My childhood was spent near Anzac Hostel, a repatriation centre for invalided soldiers, predominantly from the First World War. It was a towered white building on a large block of land surrounded by Moreton Bay figs, a gathering place for cicadas in summer.
I was torn between the desire to sneak into the property in the hope of being able to boast that I had seen greengrocers, orange drummers, redeyes and other colourfully named cicadas, and my fear of the men in the hostel, whom people described as shell-shocked or damaged. They, and the Western Australian flowering gums along the road, each of which bore the name of an Australian soldier killed in the war, were the physical reminders of war and of Anzac Day in particular.
Even to children these things intimated a reality only later to be entered: the sadness of war.

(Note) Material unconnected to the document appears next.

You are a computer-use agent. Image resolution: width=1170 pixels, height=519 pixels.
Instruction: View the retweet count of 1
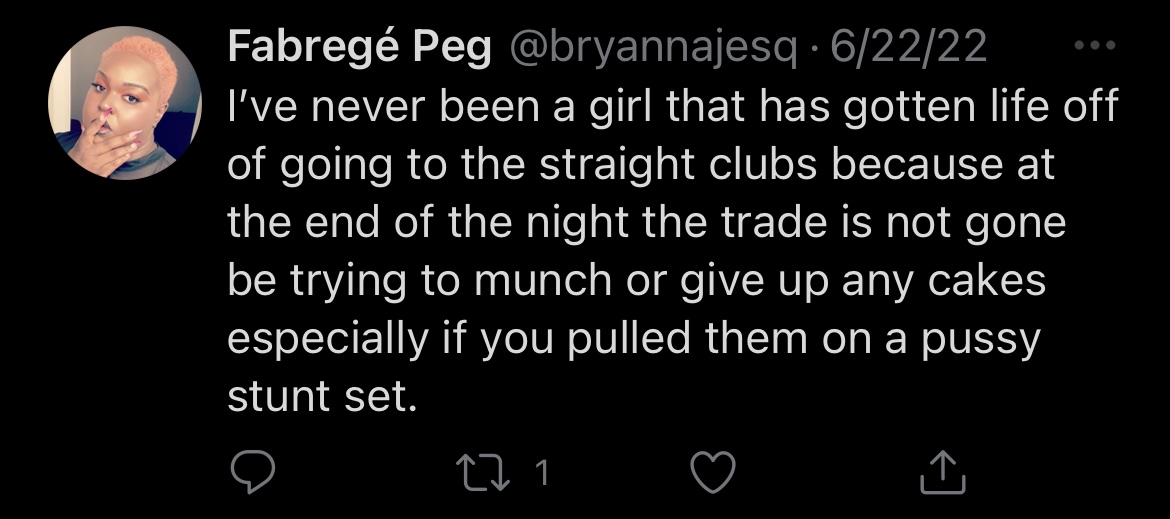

As did the Anzac Day celebrations, largely composed of fellow soldiers and those who had lost husbands, brothers, fathers and lovers in the war.
Today the celebration of Anzac Day has changed notably. Its participants encompass soldiers who have fought in a variety of wars since 1945, their relatives and descendants, and people who find the rituals of the day moving and encouraging. The focus of the day has switched from honouring and grieving the soldiers who died at Anzac Cove and in the trenches to honouring and celebrating the heroism of all those who have fought in the Australian armed forces.
Anzac Day has also been increasingly used as a commonplace by politicians for praising distinctively Australian values. They have accordingly spent heavily on facilities for remembering the war, focused on the site of the battle rather than on the hometowns of those who grieve, and often yielded to the temptation to glorify war.
The change of focus has not been universally accepted. The tension between remembering those who have died in battle and celebrating those who have fought in battles makes the celebration of Anzac Day inherently controversial. It is seen by many to canonise military values.
I believe that the risk is less to glorify war than to sanitise it by allowing time and space to take away its physical reality, and with it the sadness of war. The relationships involved in it are reduced to those that link soldiers on the battlefield to one another and to those at home who support them faithfully.